La carpeta roja

IGNACIO CAMACHO-ABC

  • Se palpa el miedo en las caras de palo mientras se llevan a Hu Jintao. El pánico viscoso que inspira el poder autoritario

Lo más impresionante de la (probable) purga en directo de Hu Jintao es la cara de palo del resto de los dirigentes que ocupan el estrado. Esos músculos rígidos, esas miradas impertérritas, de hielo, como de ausencia, con las que tratan de no darse por enterados de lo que está pasando. En la fabulosa secuencia de fotos tomadas por el teleobjetivo de Pablo M. Díez no hay un gesto de asombro, ni de curiosidad, ni de embarazo; apenas el leve intento de falsa empatía del ‘aparatchik’ que está al lado, y que terminará secándose el sudor del mal rato mientras los bedeles se llevan al anciano. El primer ministro Li Keqiang, antiguo favorito de Hu, se queda tenso cuando éste le pone la mano en el hombro al pasar camino de no se sabe dónde, de un destino que en ese momento parece haber ya aceptado. Los otros, en la primera fila y en las de más atrás, miran al frente o contemplan la escena con rostro líquido, indiferente, hierático; nadie quiere saber, y menos preguntar, si el ex mandatario está indispuesto o si ha sucedido algo que no cuadra en el guión del acto. Sólo Xi Jimping, el líder todopoderoso que ha dado la orden de expulsión, se muestra relativamente natural, con esa serenidad cruel, un punto petulante, de quien se sabe el amo del cotarro. Quizá los más cercanos a él sean conscientes del motivo del desahucio y se esfuerzan por disimularlo. Se palpa el miedo, ese pánico viscoso, vejatorio, opresivo, sofocante, que inspira el poder autoritario. La certeza de que sólo un desapego impasible, una especie de ataraxia facial, puede poner a cada cual a salvo.
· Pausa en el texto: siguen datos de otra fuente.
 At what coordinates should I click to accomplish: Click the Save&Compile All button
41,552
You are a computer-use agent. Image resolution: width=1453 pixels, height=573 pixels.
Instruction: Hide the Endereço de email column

Al terminar el incidente, la carpeta roja que acaso lo haya desencadenado –cuando Hu miraba su contenido, la lista del nuevo Comité Central, con aparente desagrado– ha desaparecido. Se la han llevado los funcionarios que acompañaban al viejo preboste repentinamente proscrito. En la votación unánime a mano alzada, cientos de brazos levantados delante de un gigantesco anagrama de la hoz y el martillo, el asiento del ausente sigue vacío. Nadie se ha molestado en realinear los puestos para rellenar el sitio. Nadie preguntará tampoco luego por la suerte del despedido ni por el desenlace final del episodio del que han sido mudos testigos. Tal vez incluso finjan no haberlo visto, como no lo verá el pueblo chino. Silencio. Qué más da; no se trata de nada que no haya venido ocurriendo allí desde hace décadas. Relevos de la nomenclatura: unos salen y otros entran, y los salientes desaparecen del cuadro como si se los hubiese tragado la tierra. La única diferencia es que esta vez había cámaras de la prensa extranjera. Pero Xi no se cohíbe. Quiere se vea su exhibición de mando, que se sepa quién es el que empuña las riendas. Es el único que durante esos minutos de tensión ha sonreído con una mueca de glacial condescendencia. La del tipo que con un dedo puede cimbrear medio planeta.